Pada era kemerdekaan pada tahun 1946, wilayah Kesultanan Kutai dibagi dalam 2 Kepatihan yaitu Kutai Barat dan Kutai Tengah. Saat berlaku UU 27/1959, Kutai ditata ke dalam 3 Dati II, yakni Kotapraja Balikpapan, Dati II Kutai, dan Kotapraja Samarinda.
Menuju pada era reformasi, saat berlaku UU 22/1999, kabupaten Dati II Kutai Kartanegara dimekarkan jadi 4 wilayah administratif yaitu kabupaten Kutai Kartanegara, Kutai Timur, Kutai Barat, dan Kota Bontang.
Wilayah eks-Onderafdeeling Boven Mahakam menjadi bagian dari wilayah Kabupaten Kutai Barat. Wilayah eks-Onderafdeeling Boven Mahakam yang sempat terbagi dalam 2 kecamatan, yaitu Long Iram dan Long Pahangai, belakangan dimekarkan menjadi 7 kecamatan yaitu Long Hubung, Laham, Long Bagun, Long Pahangai dan Long Apari, yang kini menjadi wilayah administrasi Kabupaten Mahakam Ulu.
Geografis
Wilayah Mahakam Ulu sebelah Utara berbatasan dengan negara Malaysia dan Kabupaten Malinau, di Timur berbatasan dengan Kabupaten Kutai Kertanegara, di Selatan dengan Kabupaten Kutai Barat dan Provinsi Kalimantan Tengah, sementara di Barat berbatasan dengan Provinsi Kalimantan Barat.
Wilayah Kabupaten Mahakam Ulu didominasi kontur permukaan yang bergelombang, dari kemiringan landai sampai curam dengan ketinggian berkisar antara 0 – 1.500 meter diatas permukaan laut dengan kemiringan antara 0 – 60 persen.
Daerah dataran rendah pada umumnya dijumpai di kawasan sepanjang daerah aliran sungai. Sedangkan daerah perbukitan dan pegunungan memiliki ketinggian rata-rata lebih dari 1.000 meter di atas permukaan laut dengan kemiringan 30 persen terdapat di bagian barat laut yang berbatasan langsung dengan wilayah Malaysia.

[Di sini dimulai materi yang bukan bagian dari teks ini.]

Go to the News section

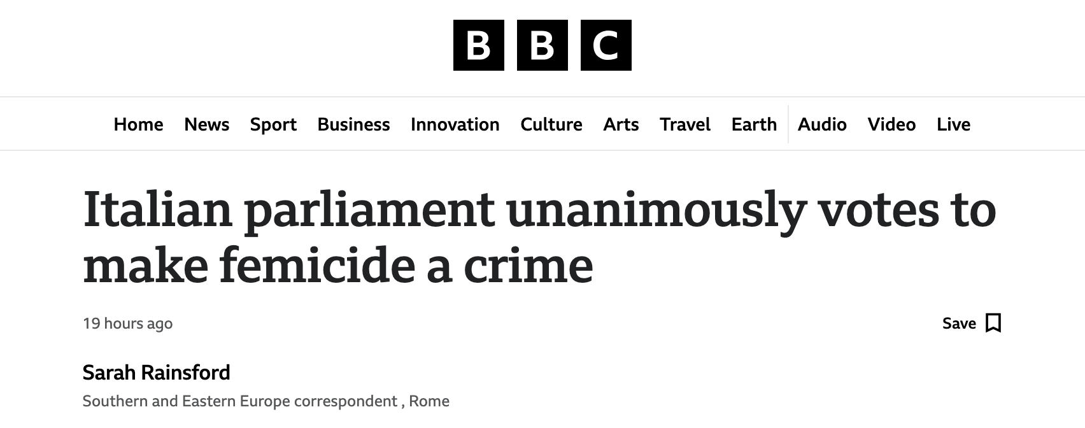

Karet, Kakao, Kelapa dan Sawit adalah komoditi utama di Mahakam Ulu. Selain itu, produk hutan berupa kayu dan gaharu juga merupakan andalan kabupaten ini. Di beberapa batang sungai Mahakam, sering pula dijumpai para petambang emas, yang juga menjadi potensi alam di Mahakam Ulu.
Pemerintah Mahakam Ulu juga kini mencoba mengembangkan potensi kepariwisataan yang dimilikinya. Keunikan alam yang ada di Mahakam Ulu, jalur petualangan serta kekayaan kebudayaan merupakan kekuatan utama pengembangan pariwisata Mahakam Ulu.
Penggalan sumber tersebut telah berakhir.